On the other hand, it's not that much different from how investment banking offices (ie: Wall Street) are depicted in Western movies so maybe the difference isn't as striking for banking as it is for tech (where US workers often have their own offices with a door).

Also, putting in long hours seems to be fairly universal here. Nobody wants to be the first one out the door so, even if it's possible to finish all one's work in 8 hours, many still stay longer -- at least until the boss leaves. That seems to be less true now than it was 20 years ago but that might just be the culture of the specific companies more than any real change over time. If you get a chance to meet some of the ex-pats working in the Japan office of your company before you make the decision, they could tell you a lot more about the work environment in that particular office. At the very least, you should ask the company if they'll send you over for a visit before you make the final decision. It might not work but it's worth a try.

As far as career value... it depends on where you want your career to go. A career in international finance should benefit from a period working in a foreign country but... which one depends on who the big players will be a decade from now. China will almost certainly be one of the big players but where Japan will be by then is harder to discern. Just bu way of contrast... foreign experience in my field (software development) is moot because the job doesn't depend on knowing how things work in various countries or being able to speak multiple languages. In other words, your stay in Japan will add value to your CV to the extent that your career path makes use of your knowledge of other languages and cultures (ie: international business, etc).

Spending a week here is a good idea. If you're working for a company that has an office here, see if you can connect with someone in that office and just stop in to see the office. I did that on one vacation before I lived here and, even though I was on vacation, I offered to have a meeting with the support people in the office because it gave me a much better idea how the culture worked. But even if that's not possible, just travelling around the city will give you a clue about what it would be like to actually live here... as long as you don't spend the entire time in the hotel .


----------

■ Provided material ■
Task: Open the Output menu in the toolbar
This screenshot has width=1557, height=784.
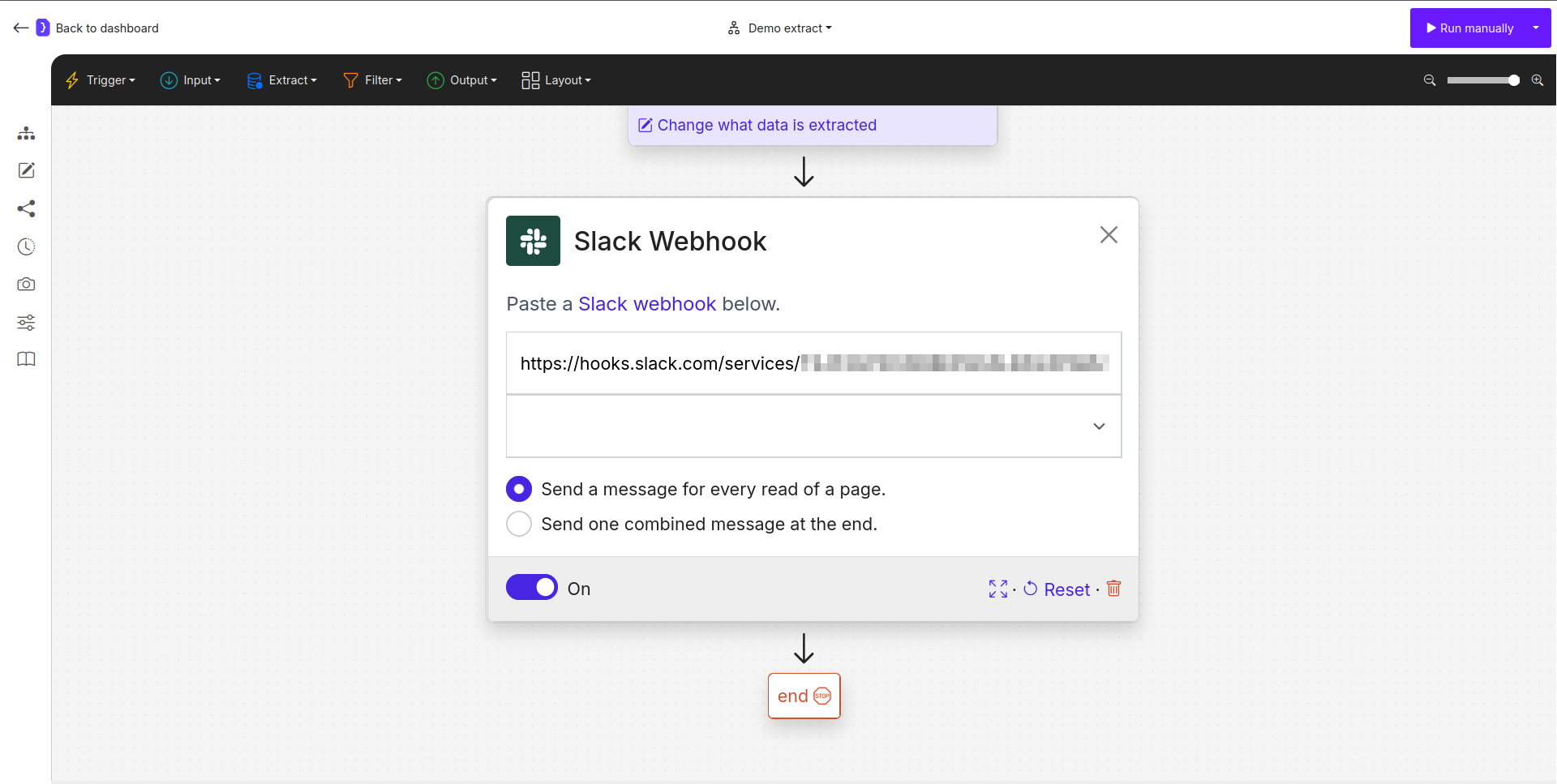Action: point(461,80)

■ Problems to solve ■
1. Reproduce word for word a passage from the forum post about working in Japan, beginning at the words "As far as career" and stopping after "international business, etc).".
2. Condense the paragraph of the forum post about working in Japan that opens with "As far as career value" into a short bulleted list that keeps its main points.

■ Solutions below ■
1.
As far as career value... it depends on where you want your career to go. A career in international finance should benefit from a period working in a foreign country but... which one depends on who the big players will be a decade from now. China will almost certainly be one of the big players but where Japan will be by then is harder to discern. Just bu way of contrast... foreign experience in my field (software development) is moot because the job doesn't depend on knowing how things work in various countries or being able to speak multiple languages. In other words, your stay in Japan will add value to your CV to the extent that your career path makes use of your knowledge of other languages and cultures (ie: international business, etc).

2.
- Whether working abroad adds career value depends on where you want your career to go.
- A career in international finance should benefit from time spent working in a foreign country. Which country is best depends on who the big players will be a decade from now.
- China will almost certainly be one of those players. Where Japan will stand is harder to tell.
- In the writer's field, software development, foreign experience is moot. The job doesn't depend on knowing how things work in various countries or on speaking multiple languages.
- A stay in Japan adds value to a CV only to the extent that the career path uses knowledge of other languages and cultures, as in international business.